Cadeira a R$ 200 e pastel a R$ 150: turistas denunciam preços abusivos em praias do Brasil

30 de Dezembro 2025 - 08h23
Créditos: Reprodução Redes sociais

Relatos de cobranças consideradas abusivas em praias turísticas do Brasil ganharam grande repercussão nas redes sociais nos últimos dias, após a agressão a um casal de turistas em Porto de Galinhas, em Pernambuco. A partir do caso, internautas passaram a compartilhar experiências semelhantes em diferentes estados, envolvendo valores elevados para aluguel de cadeiras, guarda-sóis e alimentos.

Nos comentários, turistas afirmam que os preços altos não se restringem ao Nordeste. Há relatos de cobrança de R$ 200 pelo uso de cadeira com guarda-sol em praias como Arraial do Cabo (RJ) e Balneário Camboriú (SC).

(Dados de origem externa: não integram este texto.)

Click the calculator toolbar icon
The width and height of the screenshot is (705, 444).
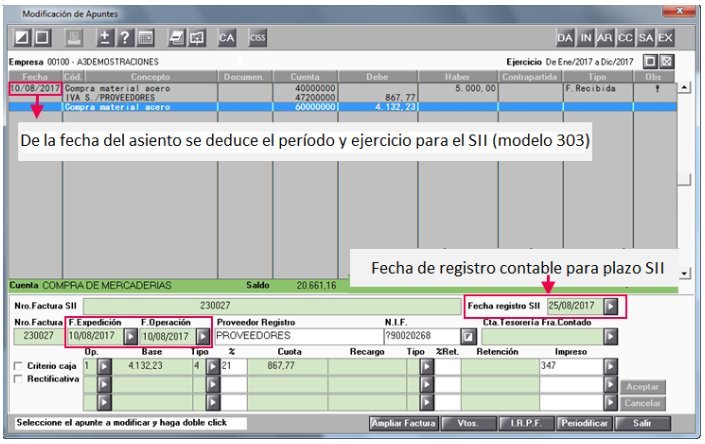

Em Búzios, também no Rio de Janeiro, circulou a imagem de um cardápio com preços que chamaram atenção, como R$ 150 por seis pastéis, R$ 190 por isca de peixe e R$ 200 por camarão à milanesa.

O aumento das denúncias ocorreu após um episódio de violência registrado no último sábado (27), em Porto de Galinhas. Um casal de turistas de Mato Grosso, os empresários Johnny Andrade e Cleiton Zanatta, relatou ter sido agredido após uma discussão envolvendo o valor cobrado pelo uso de cadeiras na praia.

Segundo as vítimas, trabalhadores ofereceram barracas e cadeiras logo na chegada à praia e combinaram um preço inicial. No momento do pagamento, porém, os comerciantes teriam tentado cobrar quase o dobro do valor acertado, o que levou à recusa do casal.

Ainda de acordo com o relato, após a negativa, um dos homens teria arremessado uma cadeira contra Johnny, que caiu no chão e passou a ser agredido junto com o companheiro. Um vídeo que circula nas redes sociais mostra Johnny ferido, com o rosto ensanguentado e um dos olhos machucados, reforçando a repercussão do caso e reacendendo o debate sobre abusos contra turistas em áreas litorâneas.

Para completar o cenário de descontentamento, cresce a atuação irregular de flanelinhas em áreas públicas de estacionamento. Mesmo em locais onde o uso é livre, como zonas de praia aos domingos ou feriados, motoristas relatam abordagens insistentes e cobranças que variam de R$ 10 a R$ 30 — muitas vezes com ameaças veladas caso o valor não seja pago. O problema é recorrente em cidades turísticas e capitais litorâneas, onde a demanda por vagas é alta e a presença do poder público, insuficiente.

Especialistas em direito do consumidor alertam que tanto a cobrança de consumação obrigatória quanto a exigência de pagamento por vagas públicas são práticas ilegais quando não amparadas por regulamentação. Ainda assim, a omissão das autoridades e a falta de canais efetivos de denúncia tornam difícil combater esses abusos de forma eficaz.